Выбрать главу

Лестно думать, что Рыленков так выражал свое расположение ко мне. Но эта доброжелательность, забота о том, чтобы наши рецензии, стихи, статьи были содержательнее, интереснее, полноценнее в смысле отбора материала - суть его характера, забота о литературе.

Однажды мы вместе отдыхали в Коктебеле. Этот месяц дал мне многое. Казалось бы, и встречались редко, не собирали, как все, на берегу камушков, не участвовали в экскурсиях. Но был у нас предвечерний час, когда мы выходили погулять по кромке прибоя и он рассказывал мне о малоизвестных поэтах, о книгах, давно забытых на библиотечных полках, о разных историях, связанных с авторами и их стихами. Именно тогда, случайно вспомнив имя Ивана Сурикова, он тут же прочел наизусть его поэму "Казнь Стеньки Разина". Я услышал се впервые.

Потом мы долго сидели на иссушенной солнцем земле, пахнувшей полынью, и смотрели, как вечер приглушает краски моря, будто натягивает темный маскировочный чехол.

- Сурикова именуют поэтом-самоучкой, - говорил Николай Иванович. - А между тем он - один из интереснейших представителей демократической поэзии прошлого века. Полными пригоршнями Суриков черпал из народной сокровищницы. Многие его стихи в свою очередь стали народными песнями. Вот послушай.

Николай Иванович снова читал, чуть нараспев, с придыханием, опустив на глаза тяжелые веки:

Ах ты, жизнь моя, жизнь, 

Жизнь, злодейка моя, 

Что ты, жизнь, мне дала, 

Когда молод был я? 

  

Только в сердце сожгла 

Ты горячую кровь, 

Только ты мне дала 

Без ответа любовь.

В другой раз мы заговорили об Александре Грине.
- - - - - - -
■ ЗАДАНИЕ
Напишите продолжение воспоминаний о Николае Ивановиче Рыленкове, начиная сразу после фразы «В другой раз мы заговорили об Александре Грине.»

■ ФРАГМЕНТ НАБОРА ДАННЫХ
- - - - - - -
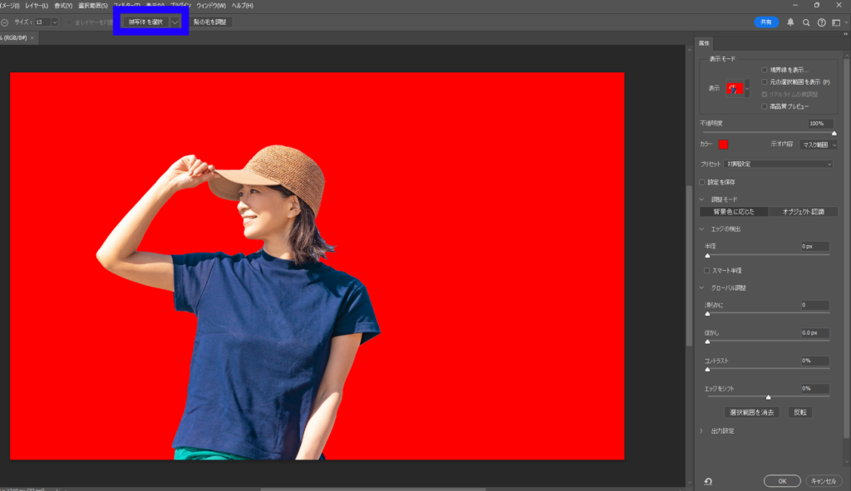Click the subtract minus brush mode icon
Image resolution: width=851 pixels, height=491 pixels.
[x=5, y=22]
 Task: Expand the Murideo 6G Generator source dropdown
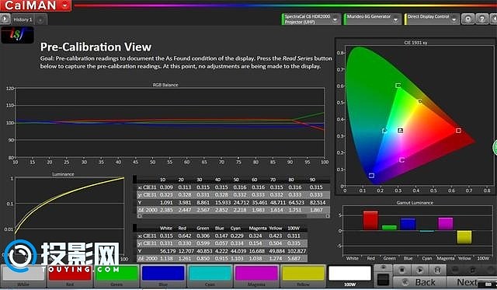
- - - - - - -
■ ОТВЕТ К ЗАДАНИЮ
Я рассказал Рыленкову, как в детстве зачитывался рассказами и повестями Грина, но чем больше с годами узнавал о нем, в частности, о его человеческих чертах, тем больше как бы отстранялся от любимого когда-то автора. Мне хотелось, чтобы "Алые паруса" приходили бы к юным читателям и полюбились бы им так же, как и мне, но без тех подробностей об авторе, которые знал я.

- Чушь какая-то, - прервал меня Рыленков. - Вижу ясно корни ее. Это тебя еще в школе учили, что писатель - не художник, а продукт... Осудить Грина легко, особенно сегодня, когда он не может нам ответить. А ведь человек, взявшись за перо, ничего человеческого не утрачивает, а ведь все окружающее воздействует на писателя так же, как и на всех остальных грешных. Грин ошибался, не всегда вел себя так, как тебе хочется сегодня.

Нетрудно вычеркнуть его и из списка рекомендованных к чтению авторов. Но это - непростительная щедрость.

Рыленков говорил так, будто видел перед собой не только меня, но кого-то еще, с кем уже вступал не раз в полемику.

- Всепрощенье - не наша позиция. Но не думай, что всепрощенец - нечто вроде амебы. Отвернись, и ты зачерпнешь из этого колодца уже отравленную воду.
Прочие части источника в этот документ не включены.